▶ _Data supplied_:
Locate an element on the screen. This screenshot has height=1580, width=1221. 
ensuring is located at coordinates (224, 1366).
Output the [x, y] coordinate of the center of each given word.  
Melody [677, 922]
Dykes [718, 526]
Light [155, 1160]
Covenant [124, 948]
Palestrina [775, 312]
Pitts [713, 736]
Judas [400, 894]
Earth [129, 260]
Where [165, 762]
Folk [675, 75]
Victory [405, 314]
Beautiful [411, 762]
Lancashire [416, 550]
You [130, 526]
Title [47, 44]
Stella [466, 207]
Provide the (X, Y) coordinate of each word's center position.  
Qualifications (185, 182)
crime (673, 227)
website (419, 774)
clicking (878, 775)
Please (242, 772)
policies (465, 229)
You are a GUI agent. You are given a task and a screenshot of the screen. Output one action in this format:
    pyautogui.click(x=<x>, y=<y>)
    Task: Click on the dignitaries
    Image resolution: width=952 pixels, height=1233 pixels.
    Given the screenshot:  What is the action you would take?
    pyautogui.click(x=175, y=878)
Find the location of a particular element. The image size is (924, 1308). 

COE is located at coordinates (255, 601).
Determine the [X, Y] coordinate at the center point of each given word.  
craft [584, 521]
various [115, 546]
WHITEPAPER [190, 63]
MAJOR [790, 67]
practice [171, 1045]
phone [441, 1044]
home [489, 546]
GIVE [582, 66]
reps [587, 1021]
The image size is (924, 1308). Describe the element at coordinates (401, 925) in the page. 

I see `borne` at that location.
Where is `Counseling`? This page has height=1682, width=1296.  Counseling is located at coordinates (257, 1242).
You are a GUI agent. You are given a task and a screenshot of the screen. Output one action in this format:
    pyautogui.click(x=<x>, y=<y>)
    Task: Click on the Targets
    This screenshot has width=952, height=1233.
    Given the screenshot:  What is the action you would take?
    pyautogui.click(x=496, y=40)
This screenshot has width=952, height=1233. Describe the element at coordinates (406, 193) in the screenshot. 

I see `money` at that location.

▶ _The problem_:
Copy all of the rows above word for word, keeping every line and every coordinate unchanged.

▶ _Response_:
Locate an element on the screen. This screenshot has height=1580, width=1221. 
ensuring is located at coordinates (224, 1366).
Output the [x, y] coordinate of the center of each given word.  
Melody [677, 922]
Dykes [718, 526]
Light [155, 1160]
Covenant [124, 948]
Palestrina [775, 312]
Pitts [713, 736]
Judas [400, 894]
Earth [129, 260]
Where [165, 762]
Folk [675, 75]
Victory [405, 314]
Beautiful [411, 762]
Lancashire [416, 550]
You [130, 526]
Title [47, 44]
Stella [466, 207]
Provide the (X, Y) coordinate of each word's center position.  
Qualifications (185, 182)
crime (673, 227)
website (419, 774)
clicking (878, 775)
Please (242, 772)
policies (465, 229)
You are a GUI agent. You are given a task and a screenshot of the screen. Output one action in this format:
    pyautogui.click(x=<x>, y=<y>)
    Task: Click on the dignitaries
    Image resolution: width=952 pixels, height=1233 pixels.
    Given the screenshot:  What is the action you would take?
    pyautogui.click(x=175, y=878)
Find the location of a particular element. The image size is (924, 1308). 

COE is located at coordinates (255, 601).
Determine the [X, Y] coordinate at the center point of each given word.  
craft [584, 521]
various [115, 546]
WHITEPAPER [190, 63]
MAJOR [790, 67]
practice [171, 1045]
phone [441, 1044]
home [489, 546]
GIVE [582, 66]
reps [587, 1021]
The image size is (924, 1308). Describe the element at coordinates (401, 925) in the page. 

I see `borne` at that location.
Where is `Counseling`? This page has height=1682, width=1296.  Counseling is located at coordinates (257, 1242).
You are a GUI agent. You are given a task and a screenshot of the screen. Output one action in this format:
    pyautogui.click(x=<x>, y=<y>)
    Task: Click on the Targets
    This screenshot has width=952, height=1233.
    Given the screenshot:  What is the action you would take?
    pyautogui.click(x=496, y=40)
This screenshot has width=952, height=1233. Describe the element at coordinates (406, 193) in the screenshot. 

I see `money` at that location.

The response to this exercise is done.